▸ Study questions:
1 - In the passage on Prentice's endometriosis diagnosis, what did the laparoscopic excision surgery cost?
2 - Repeat the passage on Prentice's endometriosis diagnosis word for word, between "What had been" and "known to medicine.", inclusive.

▸ Provided text:
____________

This specialist informed her that, despite suspicions, the only way to get a confirmed diagnosis was through laparoscopic excision surgery performed by an out-of-network surgeon, meaning insurance wouldn’t cover it. 

 

The cost? $30,000. 

 

“I went ahead with it because, at that point, I was desperate for answers,” said Prentice. 

 

When she awoke, the surgeon had no doubts. The lesions were everywhere; they had spread through her ovaries, colon, uterus and kidneys. 


What had been dismissed her entire life as “bad cramps” and a “low pain tolerance” turned out to be endometriosis — one of the most painful conditions known to medicine. 

 

Her voice catches when she recalls the irony, “I was literally lying on a table open, years earlier, with experienced surgeons, and no one recognized it.”

____________

▸ Information supplied:

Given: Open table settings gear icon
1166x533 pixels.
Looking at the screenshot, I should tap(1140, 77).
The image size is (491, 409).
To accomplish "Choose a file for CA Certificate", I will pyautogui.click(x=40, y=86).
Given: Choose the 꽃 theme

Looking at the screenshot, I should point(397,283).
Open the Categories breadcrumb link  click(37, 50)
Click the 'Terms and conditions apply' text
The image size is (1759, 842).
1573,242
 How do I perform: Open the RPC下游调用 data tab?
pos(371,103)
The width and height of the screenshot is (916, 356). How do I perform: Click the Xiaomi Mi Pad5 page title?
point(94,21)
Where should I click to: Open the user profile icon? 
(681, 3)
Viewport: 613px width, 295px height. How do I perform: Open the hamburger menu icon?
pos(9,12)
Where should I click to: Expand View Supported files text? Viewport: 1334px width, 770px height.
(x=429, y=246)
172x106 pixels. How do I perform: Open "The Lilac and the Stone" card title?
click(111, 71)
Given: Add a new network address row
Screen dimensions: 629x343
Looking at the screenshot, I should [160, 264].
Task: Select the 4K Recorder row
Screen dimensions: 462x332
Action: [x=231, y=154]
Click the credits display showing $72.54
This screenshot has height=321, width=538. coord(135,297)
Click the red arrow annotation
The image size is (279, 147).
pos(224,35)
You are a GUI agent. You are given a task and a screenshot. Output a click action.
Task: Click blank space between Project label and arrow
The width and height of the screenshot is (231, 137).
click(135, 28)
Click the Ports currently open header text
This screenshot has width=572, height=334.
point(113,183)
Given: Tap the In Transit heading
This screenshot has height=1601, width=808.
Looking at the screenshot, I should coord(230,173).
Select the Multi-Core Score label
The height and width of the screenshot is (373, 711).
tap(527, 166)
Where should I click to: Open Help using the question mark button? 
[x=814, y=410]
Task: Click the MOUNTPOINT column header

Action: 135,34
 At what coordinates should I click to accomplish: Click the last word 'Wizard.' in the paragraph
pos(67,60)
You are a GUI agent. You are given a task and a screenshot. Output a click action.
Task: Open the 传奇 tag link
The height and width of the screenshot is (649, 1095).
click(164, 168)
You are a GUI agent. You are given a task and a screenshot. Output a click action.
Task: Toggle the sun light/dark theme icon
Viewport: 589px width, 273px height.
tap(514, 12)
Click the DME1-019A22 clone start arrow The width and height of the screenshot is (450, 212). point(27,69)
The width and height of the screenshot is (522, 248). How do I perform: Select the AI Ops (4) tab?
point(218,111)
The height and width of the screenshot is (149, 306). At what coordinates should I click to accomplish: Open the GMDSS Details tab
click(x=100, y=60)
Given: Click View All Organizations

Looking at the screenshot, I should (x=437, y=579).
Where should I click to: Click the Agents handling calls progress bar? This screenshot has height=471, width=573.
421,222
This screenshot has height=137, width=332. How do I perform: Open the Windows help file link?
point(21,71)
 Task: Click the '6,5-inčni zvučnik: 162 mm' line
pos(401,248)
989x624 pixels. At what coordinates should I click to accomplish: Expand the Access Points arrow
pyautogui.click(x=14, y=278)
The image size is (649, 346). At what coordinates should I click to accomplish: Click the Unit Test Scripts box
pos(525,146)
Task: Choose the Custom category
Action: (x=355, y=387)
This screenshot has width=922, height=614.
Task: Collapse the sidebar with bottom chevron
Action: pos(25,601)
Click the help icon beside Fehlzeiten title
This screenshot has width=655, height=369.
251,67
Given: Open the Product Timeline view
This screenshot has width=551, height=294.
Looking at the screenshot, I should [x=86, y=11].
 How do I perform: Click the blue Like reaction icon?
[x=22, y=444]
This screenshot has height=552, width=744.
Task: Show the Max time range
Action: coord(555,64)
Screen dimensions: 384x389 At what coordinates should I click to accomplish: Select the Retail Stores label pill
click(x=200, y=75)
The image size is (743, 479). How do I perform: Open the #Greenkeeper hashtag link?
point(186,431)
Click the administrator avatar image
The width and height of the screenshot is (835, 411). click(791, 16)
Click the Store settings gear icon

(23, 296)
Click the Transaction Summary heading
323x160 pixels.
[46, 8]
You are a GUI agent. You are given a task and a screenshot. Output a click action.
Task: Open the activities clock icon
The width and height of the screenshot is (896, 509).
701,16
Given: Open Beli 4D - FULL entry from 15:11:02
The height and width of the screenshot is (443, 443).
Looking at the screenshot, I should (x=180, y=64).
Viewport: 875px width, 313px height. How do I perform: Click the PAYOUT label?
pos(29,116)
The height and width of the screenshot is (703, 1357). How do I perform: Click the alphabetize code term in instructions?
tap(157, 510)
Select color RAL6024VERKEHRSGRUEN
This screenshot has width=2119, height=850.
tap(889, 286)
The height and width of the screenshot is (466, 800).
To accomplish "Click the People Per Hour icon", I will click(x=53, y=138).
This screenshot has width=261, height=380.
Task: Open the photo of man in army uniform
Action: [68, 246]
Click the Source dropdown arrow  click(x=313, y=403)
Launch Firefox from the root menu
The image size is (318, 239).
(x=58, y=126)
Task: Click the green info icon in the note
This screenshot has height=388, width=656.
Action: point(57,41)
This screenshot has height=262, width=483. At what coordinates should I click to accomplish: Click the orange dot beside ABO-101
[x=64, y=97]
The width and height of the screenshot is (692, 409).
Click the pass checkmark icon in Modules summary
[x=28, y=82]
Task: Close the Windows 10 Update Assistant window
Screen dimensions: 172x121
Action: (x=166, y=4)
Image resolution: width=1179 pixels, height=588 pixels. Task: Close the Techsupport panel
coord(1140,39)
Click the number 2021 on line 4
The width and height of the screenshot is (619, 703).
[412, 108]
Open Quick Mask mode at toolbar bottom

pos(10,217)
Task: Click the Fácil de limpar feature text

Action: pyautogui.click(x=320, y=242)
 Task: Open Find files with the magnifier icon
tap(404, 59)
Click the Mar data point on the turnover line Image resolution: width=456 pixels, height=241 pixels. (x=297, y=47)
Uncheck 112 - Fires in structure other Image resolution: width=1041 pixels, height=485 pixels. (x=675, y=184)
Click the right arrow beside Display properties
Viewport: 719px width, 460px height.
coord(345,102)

____________

▸ Answers for this exercise:
1 - $30,000.

2 -
What had been dismissed her entire life as “bad cramps” and a “low pain tolerance” turned out to be endometriosis — one of the most painful conditions known to medicine.